Published online by Cambridge University Press: 19 December 2024
The fundamental challenge of sustainability goes far beyond that of environmentalism. The question is whether we can fulfil our unique potential as human beings, to understand our behaviour and its consequences. To do this, we must review every area of human life [and] … transcend the current limitations on our thinking if we are to become aware and rational beings in a way that no other species has ever had to do or been able to do before.
Clayton & Radcliffe (1996)A WELCOME
One of the benefits of getting older is gaining an overview of things. You obtain a clearer standpoint from which to view trends, patterns, and changes. All too quickly, you also find yourself journeyed from a young advocate, passionate about the environment and education and keen to learn, to one of the old guard, still committed but possibly a bit wiser about the possibilities of and barriers to change. Welcome to this selection of my writing – a project I had in mind long before it finally came to fruition, and one which reflects my learning journey to date.
This Introduction outlines the purpose of the Reader and provides a context for what follows – including some background on the philosophical orientation that informs my writing. I’ve been working in environmental and sustainability education for some five decades, first inspired as a young man by the wave of environmentalism of the early 1970s. The calls for change towards a more sustainable and equitable society – ever present throughout those fifty years – have become much more insistent and urgent of late as clear evidence of critical global issues mounts and existential questions about achieving a viable future for humanity have become unavoidable.

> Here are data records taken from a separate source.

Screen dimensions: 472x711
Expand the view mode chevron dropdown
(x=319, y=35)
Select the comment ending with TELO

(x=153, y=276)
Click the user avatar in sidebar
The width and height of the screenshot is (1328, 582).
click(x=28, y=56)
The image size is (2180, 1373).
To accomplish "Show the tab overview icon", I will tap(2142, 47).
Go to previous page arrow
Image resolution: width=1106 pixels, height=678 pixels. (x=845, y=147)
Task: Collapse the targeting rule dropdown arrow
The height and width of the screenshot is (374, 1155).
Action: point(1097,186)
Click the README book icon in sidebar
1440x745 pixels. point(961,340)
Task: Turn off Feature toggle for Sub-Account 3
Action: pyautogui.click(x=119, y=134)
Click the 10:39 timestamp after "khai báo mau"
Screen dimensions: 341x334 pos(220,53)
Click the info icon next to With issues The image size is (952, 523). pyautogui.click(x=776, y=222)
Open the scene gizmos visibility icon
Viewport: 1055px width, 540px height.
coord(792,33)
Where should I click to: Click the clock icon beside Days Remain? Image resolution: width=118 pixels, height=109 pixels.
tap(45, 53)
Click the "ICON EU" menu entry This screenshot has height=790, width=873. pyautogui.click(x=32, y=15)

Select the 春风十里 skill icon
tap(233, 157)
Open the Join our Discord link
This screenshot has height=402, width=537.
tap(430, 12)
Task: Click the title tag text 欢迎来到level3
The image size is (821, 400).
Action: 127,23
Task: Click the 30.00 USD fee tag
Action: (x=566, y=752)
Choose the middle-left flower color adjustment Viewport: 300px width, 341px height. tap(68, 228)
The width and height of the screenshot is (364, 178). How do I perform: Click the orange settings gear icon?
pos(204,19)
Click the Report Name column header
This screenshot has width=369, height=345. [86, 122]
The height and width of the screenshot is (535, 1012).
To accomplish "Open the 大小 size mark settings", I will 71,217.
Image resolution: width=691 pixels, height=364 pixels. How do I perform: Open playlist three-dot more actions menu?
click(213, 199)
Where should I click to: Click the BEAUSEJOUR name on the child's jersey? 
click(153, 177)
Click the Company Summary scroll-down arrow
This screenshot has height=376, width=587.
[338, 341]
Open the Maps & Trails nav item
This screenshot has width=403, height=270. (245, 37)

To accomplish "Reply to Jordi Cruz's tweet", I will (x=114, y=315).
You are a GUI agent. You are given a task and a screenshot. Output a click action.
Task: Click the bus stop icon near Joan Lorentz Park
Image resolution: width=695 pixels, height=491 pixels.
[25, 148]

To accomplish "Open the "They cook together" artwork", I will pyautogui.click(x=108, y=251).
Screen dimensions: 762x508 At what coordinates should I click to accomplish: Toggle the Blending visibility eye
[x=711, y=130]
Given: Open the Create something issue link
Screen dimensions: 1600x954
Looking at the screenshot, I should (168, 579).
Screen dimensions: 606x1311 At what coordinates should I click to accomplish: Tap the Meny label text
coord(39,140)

In response, this book aims to contribute a timely and original perspective on the key issue of how learning and education can make a decisive difference to securing the future in an increasingly uncertain and threatened world. It is based on a core of previously published papers and articles which are here booked-ended by six new chapters (including this prefacing chapter), and it is offered as an introduction to my work and field of inquiry over a long period. Full details of the previously published chapters are listed under “Credits” on pp. 233–4.